Excerpted passage>
....

Wednesday, November 23, 2011

Random Acts of Kindness

I was on Pintrest and I saw a pin about "living kindness" instead of just "speaking it."  From the moment I began reading the blog I couldn't help but smile and then my smile slowly turned into tears. This lady has started "The Birthday Project." Her first time doing it was when she turned 38 and on her birthday she did 38 random acts of kindness. It's the little things in life that matter and it's so easy to put a smile on someone else's face just by doing a tiny favor. She did small things like pay for someone else's coffee, read to some kids at Barne's and Nobel's, helped a lady unload her groceries, etc etc. You can read more about it here: http://mixmingleglow.com/blog/?p=1358   She also has a facebook fan page: https://www.facebook.com/TheBirthdayProject 

I've been inspired and touched by this woman. I have realized that it's not only about being a good person for yourself but it's an example to set for everyone else. Passing it on.. Great thing to teach Rodito too!! Looking forward to doing small tiny things for people on a daily basis and keeping my mind on kindness. What a great way to end and begin the year.

Monday, October 17, 2011

Two Wolves

I was very angry Saturday night. Angry at myself, angry at my family, angry with the universe. That anger has simmered down to frustration and I'm working on getting it down to compliance.

It was all triggered by one little comment that my grandmother made. The comment had nothing to do with me but it brought out this resentment inside of me (one that will probably never go away). An aunt of mine made the comment to her that she needed to get her mom a Visa to travel to the U.S. in case she needed her help one of these days. Simple comment right? Nothing evil or rude about it? Yet it really freaking pissed me off. My aunt is probably in her 50s and yet she's still able to depend on her mother. Why can't I have a mom to depend on? What am I going to do if I need my mom? What am I doing now? Living. Living without a mom to cry to. Without a mom to call when I'm about rip my hair out when Rudy is giving me a hard time. Living without a mom when shit hits the fucking fan. There I go with my anger...

I've been let down by a lot of people in my life. Family and friends who were supposed to be there for me when I needed them the most. And I've let down people too I'm sure but it still doesn't take away from the pain of not having someone to run to when I need advice. Sure I have my grandma and my mom's sister... but it's not the same as having a mom. A mom who would be able say just the right thing to help me through the day. Just the right thing to help me deal with the stress of having an active toddler. Just the right thing when I feel that my world is about to collapse. I don't have anyone to help me with Rudy. I don't have anyone to give me support. I would love to have date nights with Rodo. I would love to go to school and finish my career. I would love to just break away from it all every once in a while but I can't... I have no one to help me with Rudy.

Rudy isn't going to know what a grandma is. He won't have a grandma to spoil him. He doesn't have a grandma to comfort him when he gets in trouble with mommy and daddy. He doesn't have a grandma to spend the night at. He won't have someone to love him almost as much as mommy does. It hurts me so much that Rudy is missing out on such a big part of a kid's childhood. I have fond memories of my grandma growing up and it saddens me to know he won't.

....

Given problem A> In the entries, take the lines from the one with "Screen dimensions: 918x596" up to and including the one with "[x=400, y=48]", swap every "Uncheck" for "Deselect", and give back only those lines with everything else unchanged.
The blog post and the entries come from unrelated sources.

....

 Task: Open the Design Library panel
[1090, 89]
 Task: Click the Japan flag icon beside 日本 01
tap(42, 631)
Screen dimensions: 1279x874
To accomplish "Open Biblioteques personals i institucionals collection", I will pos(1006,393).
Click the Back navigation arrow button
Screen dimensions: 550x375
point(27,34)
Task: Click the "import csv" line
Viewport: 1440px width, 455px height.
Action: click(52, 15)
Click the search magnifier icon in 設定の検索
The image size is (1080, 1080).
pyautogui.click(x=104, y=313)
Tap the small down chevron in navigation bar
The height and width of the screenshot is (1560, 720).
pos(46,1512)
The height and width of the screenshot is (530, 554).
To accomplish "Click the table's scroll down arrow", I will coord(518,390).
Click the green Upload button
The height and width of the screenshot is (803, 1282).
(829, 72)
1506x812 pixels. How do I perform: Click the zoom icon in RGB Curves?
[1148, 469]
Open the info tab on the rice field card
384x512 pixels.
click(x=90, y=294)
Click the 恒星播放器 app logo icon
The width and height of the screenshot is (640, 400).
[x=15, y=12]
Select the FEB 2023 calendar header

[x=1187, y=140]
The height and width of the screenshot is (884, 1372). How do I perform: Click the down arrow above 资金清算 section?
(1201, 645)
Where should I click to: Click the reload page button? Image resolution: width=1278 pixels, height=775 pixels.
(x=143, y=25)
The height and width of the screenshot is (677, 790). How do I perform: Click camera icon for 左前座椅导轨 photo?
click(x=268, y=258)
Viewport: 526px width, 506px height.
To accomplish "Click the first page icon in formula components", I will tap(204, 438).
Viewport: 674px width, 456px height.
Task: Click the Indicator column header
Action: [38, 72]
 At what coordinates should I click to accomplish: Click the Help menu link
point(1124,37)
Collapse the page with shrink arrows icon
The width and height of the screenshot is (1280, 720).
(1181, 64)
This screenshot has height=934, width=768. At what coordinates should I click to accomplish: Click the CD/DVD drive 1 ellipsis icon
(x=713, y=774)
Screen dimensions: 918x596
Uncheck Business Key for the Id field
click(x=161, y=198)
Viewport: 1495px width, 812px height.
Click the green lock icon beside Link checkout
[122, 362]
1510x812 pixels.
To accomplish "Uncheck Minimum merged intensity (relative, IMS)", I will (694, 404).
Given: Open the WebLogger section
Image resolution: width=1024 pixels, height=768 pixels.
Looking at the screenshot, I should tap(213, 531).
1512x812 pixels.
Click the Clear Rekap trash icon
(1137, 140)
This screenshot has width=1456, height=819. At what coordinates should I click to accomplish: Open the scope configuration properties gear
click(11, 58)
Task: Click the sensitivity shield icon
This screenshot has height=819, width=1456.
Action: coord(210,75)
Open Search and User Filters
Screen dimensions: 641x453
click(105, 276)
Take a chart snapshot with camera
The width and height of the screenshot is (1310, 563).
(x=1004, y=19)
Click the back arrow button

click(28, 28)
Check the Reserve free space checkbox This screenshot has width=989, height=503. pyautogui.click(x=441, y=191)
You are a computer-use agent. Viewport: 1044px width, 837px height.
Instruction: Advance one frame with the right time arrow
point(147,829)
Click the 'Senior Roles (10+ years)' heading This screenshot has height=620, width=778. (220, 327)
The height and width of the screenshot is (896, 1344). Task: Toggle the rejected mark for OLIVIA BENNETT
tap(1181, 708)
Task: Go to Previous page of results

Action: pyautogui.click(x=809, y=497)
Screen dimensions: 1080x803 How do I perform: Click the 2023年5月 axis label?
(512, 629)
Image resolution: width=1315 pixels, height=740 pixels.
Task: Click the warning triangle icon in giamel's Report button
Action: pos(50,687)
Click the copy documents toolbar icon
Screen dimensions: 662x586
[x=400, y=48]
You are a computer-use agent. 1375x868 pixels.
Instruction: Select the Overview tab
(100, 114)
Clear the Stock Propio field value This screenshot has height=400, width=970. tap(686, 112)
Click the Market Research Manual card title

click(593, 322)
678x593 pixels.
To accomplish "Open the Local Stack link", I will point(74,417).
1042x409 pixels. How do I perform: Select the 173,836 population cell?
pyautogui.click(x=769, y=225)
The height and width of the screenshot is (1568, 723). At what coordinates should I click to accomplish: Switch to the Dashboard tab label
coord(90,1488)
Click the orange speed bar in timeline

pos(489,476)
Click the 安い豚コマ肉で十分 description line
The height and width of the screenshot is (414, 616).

....

Given problem B> Return the part of the blog post from "I've been let" up to and including "no one to help me with Rudy.", copied word for word.

Task response A>
Screen dimensions: 918x596
Deselect Business Key for the Id field
click(x=161, y=198)
Viewport: 1495px width, 812px height.
Click the green lock icon beside Link checkout
[122, 362]
1510x812 pixels.
To accomplish "Deselect Minimum merged intensity (relative, IMS)", I will (694, 404).
Given: Open the WebLogger section
Image resolution: width=1024 pixels, height=768 pixels.
Looking at the screenshot, I should tap(213, 531).
1512x812 pixels.
Click the Clear Rekap trash icon
(1137, 140)
This screenshot has width=1456, height=819. At what coordinates should I click to accomplish: Open the scope configuration properties gear
click(11, 58)
Task: Click the sensitivity shield icon
This screenshot has height=819, width=1456.
Action: coord(210,75)
Open Search and User Filters
Screen dimensions: 641x453
click(105, 276)
Take a chart snapshot with camera
The width and height of the screenshot is (1310, 563).
(x=1004, y=19)
Click the back arrow button

click(28, 28)
Check the Reserve free space checkbox This screenshot has width=989, height=503. pyautogui.click(x=441, y=191)
You are a computer-use agent. Viewport: 1044px width, 837px height.
Instruction: Advance one frame with the right time arrow
point(147,829)
Click the 'Senior Roles (10+ years)' heading This screenshot has height=620, width=778. (220, 327)
The height and width of the screenshot is (896, 1344). Task: Toggle the rejected mark for OLIVIA BENNETT
tap(1181, 708)
Task: Go to Previous page of results

Action: pyautogui.click(x=809, y=497)
Screen dimensions: 1080x803 How do I perform: Click the 2023年5月 axis label?
(512, 629)
Image resolution: width=1315 pixels, height=740 pixels.
Task: Click the warning triangle icon in giamel's Report button
Action: pos(50,687)
Click the copy documents toolbar icon
Screen dimensions: 662x586
[x=400, y=48]

Task response B>
I've been let down by a lot of people in my life. Family and friends who were supposed to be there for me when I needed them the most. And I've let down people too I'm sure but it still doesn't take away from the pain of not having someone to run to when I need advice. Sure I have my grandma and my mom's sister... but it's not the same as having a mom. A mom who would be able say just the right thing to help me through the day. Just the right thing to help me deal with the stress of having an active toddler. Just the right thing when I feel that my world is about to collapse. I don't have anyone to help me with Rudy. I don't have anyone to give me support. I would love to have date nights with Rodo. I would love to go to school and finish my career. I would love to just break away from it all every once in a while but I can't... I have no one to help me with Rudy.